中西哲生と高橋万里恵がパーソナリティをつとめるTOKYO FMの番組「クロノス」。5月16日(火)の放送では世界各地で被害が相次ぐサイバー攻撃について、日本セキュリティ・マネジメント学会理事の萩原栄幸さんに話を伺いました。

パソコン上のファイルを暗号化して開けなくし、復旧のために身代金を要求する悪意あるプログラム=ランサム(身代金)ウェアの被害が広がりをみせており、国内でも2000台もの端末が感染しています。その裏にはあるハッカー集団の暗躍があるようです。

「NYにいる友人やマスコミの情報を鑑みると、今回攻撃に利用されているOSの脆弱性は米国家安全保障局(NSA)が昨年発見したものだったんですが、国家のさまざまな状況もありMicrosoftには連絡をせずにそのまま保管していたんです。その情報が昨年の夏、ハッカー集団のシャドー・ブローカーズに盗まれ、昨年秋以降に(オークションで)売り出されました。そのときは買い手がつかなかったんですが、今年3月にこの情報が公開されてしまった。
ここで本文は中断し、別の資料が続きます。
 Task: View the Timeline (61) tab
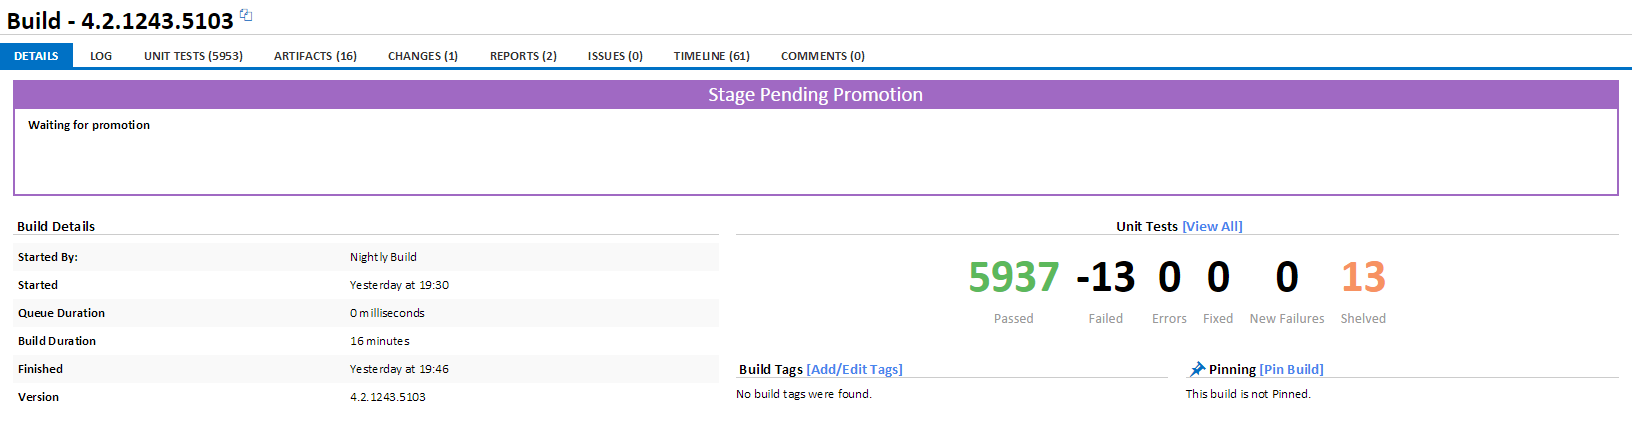pyautogui.click(x=711, y=56)
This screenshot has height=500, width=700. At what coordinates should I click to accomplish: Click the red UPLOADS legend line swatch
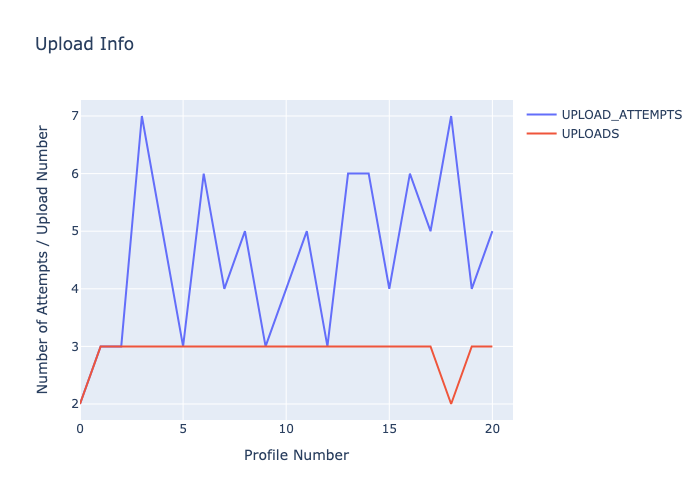click(541, 133)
公開された情報をもとに、4月から5月にかけてこういった事件が起きたというのが真相のようです」と話す萩原さん。

ランサムウェアの狙いは身代金で、日本円にして3万円から4万円ぶんのビットコインを要求していましたが、現在萩原さんのもとに届いている被害報告では、「要求額は200万円から1000万円越えと、これまでとケタが2ケタほど違う点です。公開された(脆弱性の)情報をもとに、広く感染させてたくさん身代金を要求しようという意図が見え隠れしています」とのこと。

気になるランサムウェア対策について、萩原さんは「Windows XPやWindows 8.0はサポート切れになっており、これまでパッチが提供されていませんでした。今回の被害があまりに大きくなり、MicrosoftはXP(や8.0)でもパッチを提供しています。古いOSは使わないようにしましょう」。さらには「ランサムウェアではほとんどでメールが使われています。メールはまず怪しいと考えて、リンク先や添付ファイルは開かないように徹底すればほとんど感染する可能性はありません」と2つの方法を話していました。